3. Deficit Irrigation.
- Deficit irrigation is the practice of applying less water than the ET of the crop or plant materials. Deficit irrigation is useful for conserving water in woody landscape ornamentals and drought tolerant plants where crop yield is not an issue. Water conserved in these areas may be re-allocated to other areas on the farm or landscape.
- There hasn't been enough research on deficit irrigation of avocado for us to comment. We suspect, however, that deficit irrigation will simply lead to dropped fruit and reduced yield.
- Stumping the avocado tree could be considered a form of deficit irrigation. In this case, the tree should be stumped in the spring, painted with white water-based paint to reflect heat, and the sprinkler can be capped for at least 2 months. As the tree starts to re-grow, some water should be added back, probably about 10-20% of the normal water use of a mature tree.
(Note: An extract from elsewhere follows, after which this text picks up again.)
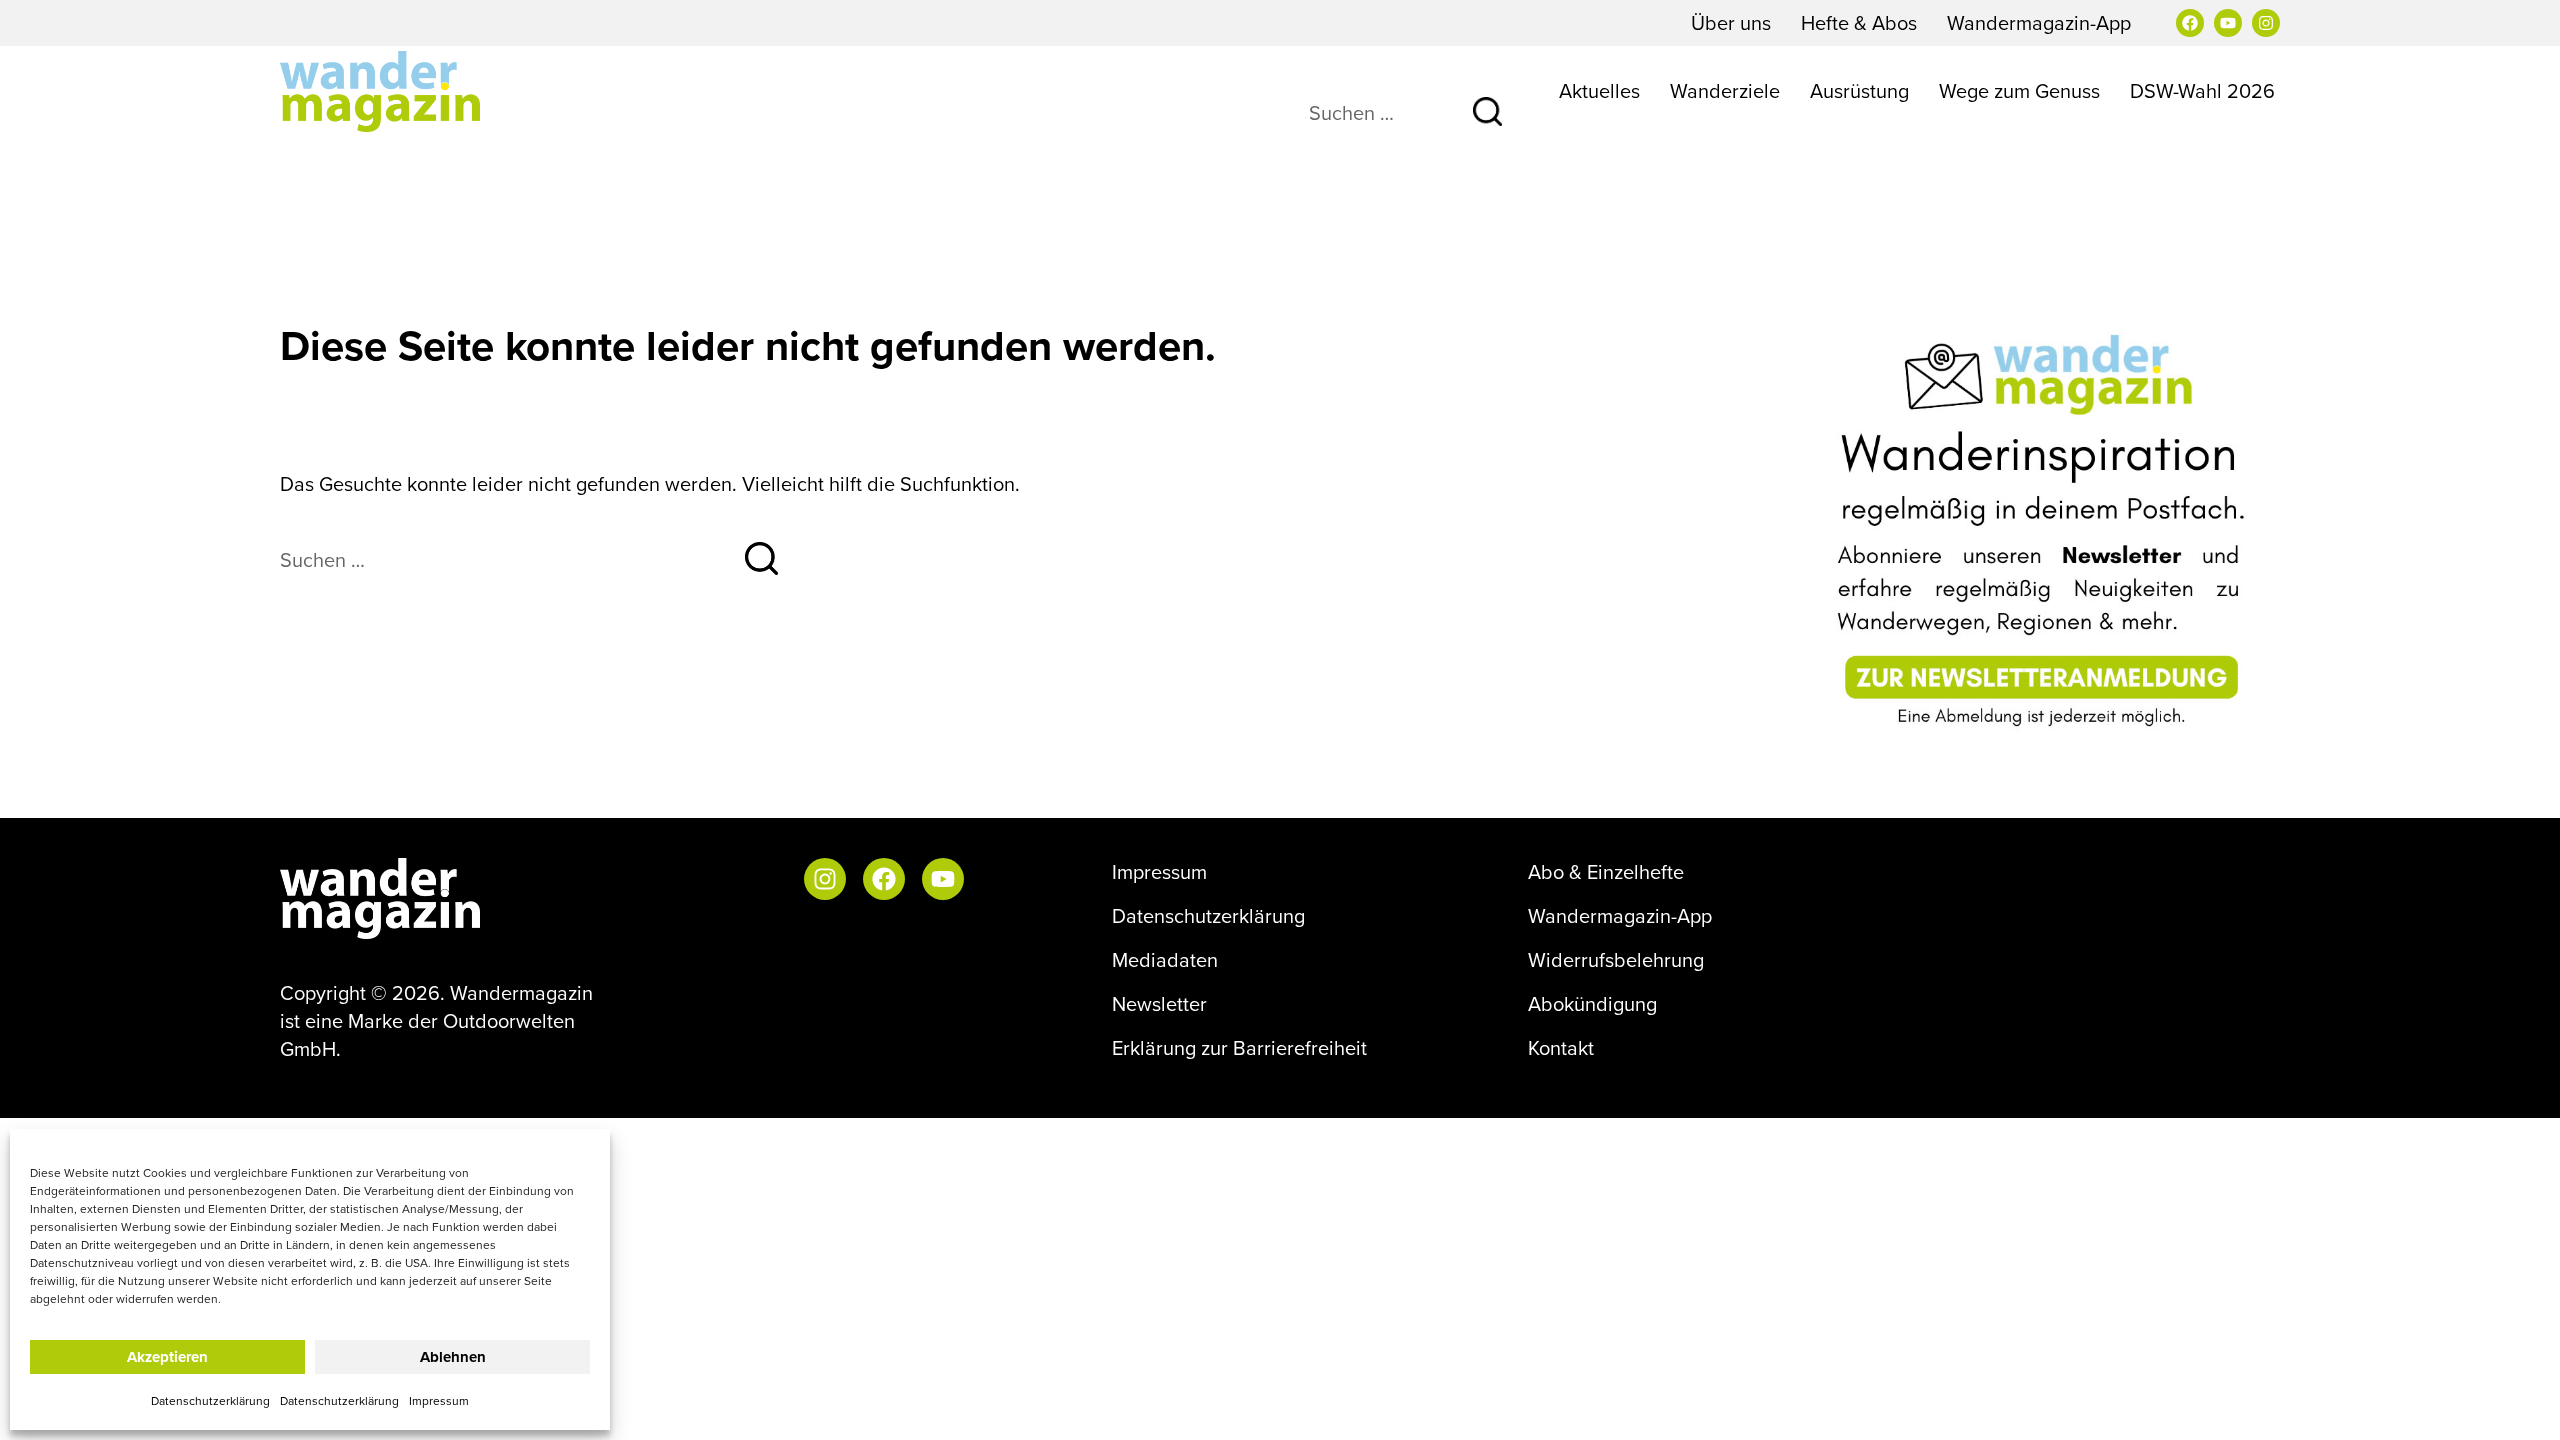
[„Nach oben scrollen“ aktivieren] (2519, 1405)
- Regulated Deficit Irrigation for Citrus is an important method for saving water, and in some cases will reduce puff and crease of the peel. In one orange trial done by Dr. David Goldhammer in the San JoaquinValley, an application of 25% of ETc from mid-May to Mid July saved about 25% of applied water for the year and reduced crease by 67%, without appreciably reducing yield.
- 4. Reduce Irrigated Area.
- Taking trees out of production. Trees that are chronically diseased and do not produce fruit (or the fruit is poor quality) should be taken out of production during this period. Also consider: trees in frosty areas, trees in wind-blown areas, trees near eucalyptus and other large trees that steal the water from the fruit trees.
- Changing crops. You may want to take out those Valencias during this period and replant to something that brings in more money, like seedless, easy-peeling mandarins. The young trees will be using a lot less water.
- Fallow Opportunities. You may decide to do some soil preparation, tillage or cultivation, or even soil solarization of non-irrigated areas.
We have found that this four step process is a logical way to achieve water cutbacks with least impact. It is possible to achieve a ten percent reduction in water by only improving irrigation system uniformity and scheduling procedures. Often, these two measures also result in better crop performance and reduced runoff. Reducing irrigated area or taking areas out of production should be a last resort and a well thought out decision. Plan for the future, hopefully water will be more available in future years.